Whole-mitogenome pairwise sequence identity calculation

Whole-mitogenome pairwise sequence identities were calculated in Geneious Prime. Using the MAFFT tool in Geneious Prime with default settings (Algorithm: Auto, Scoring matrix: 200PAM/k = 2, Gap open penalty: 1.53, Offset value = 0.123), we performed pairwise alignments of the assemblies shown in Supplementary Table S6 and reported the pairwise identity calculated by Geneious Prime.

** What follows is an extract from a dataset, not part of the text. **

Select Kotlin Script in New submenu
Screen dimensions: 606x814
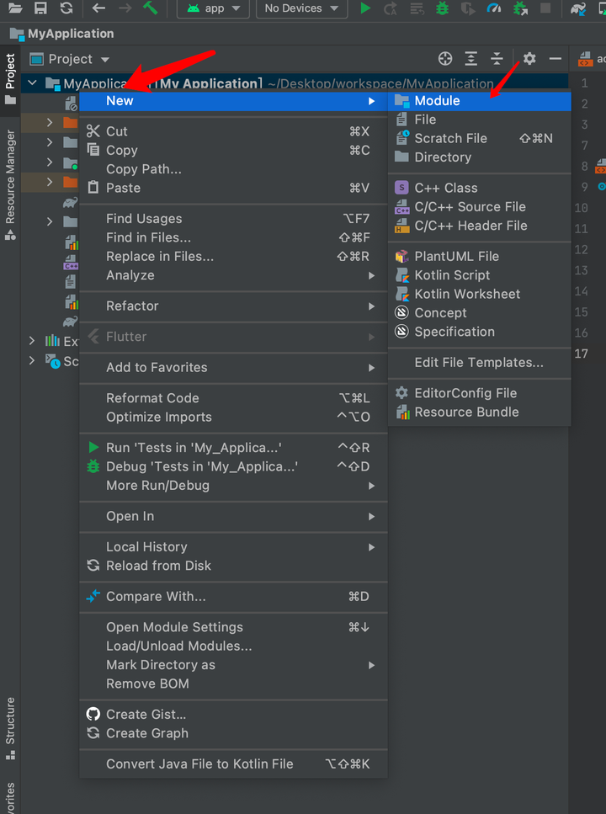452,275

Sanger verification of nucleotide differences

We identified regions that contained multiple nucleotide differences between the ONT assemblies and the Illumina reference by first performing BLASTn analysis and then confirming these regions by mapping the ONT reads against the Illumina reference using minimap2. To verify which assembly was correct we performed PCR and Sanger sequencing. The regions were amplified using 40 ng of genomic DNA with Platinum SuperFi 2 × master mix (Invitrogen) with cycling conditions: (98 °C, 30 s) 1cycle, (98 °C, 10 s; see Supplementary Table S1 for annealing temperatures, 15 s; 72 °C, 30 s) 35cycles, (72 °C, 5 min; 12 °C, hold). Negative controls were included for each primer set. The PCRs were analyzed via gel electrophoresis using 0.8% agarose: tris-acetate-EDTA (TAE) gels with 1 × GelRed (Biotium) at 120 V for 1 h and analyzed on a ChemiDoc MP (BioRad). The PCR amplicons were purified with Mag-Bind Total Pure NGS beads (Omega Biotek) beads following manufacturer’s instructions in a 1:1 (v/v) ratio with the sample. Purified amplicon was sent to Genewiz (South Plainfield, NJ, USA) for Sanger sequencing in both directions using the same forward and reverse primers used in the PCR. Sanger chromatograms were analyzed using FinchTV (v1.4.0, Geospiza, Inc.; http://www.geospiza.com) and the sequence data were analyzed in Serial Cloner (v2.6.1, Serial Basics, http://serialbasics.free.fr/Softwares.html). The consensus sequence of the forward and reverse Sanger data was aligned against the Illumina reference and ONT assembly to determine which sequence was correct (Supplementary File 1).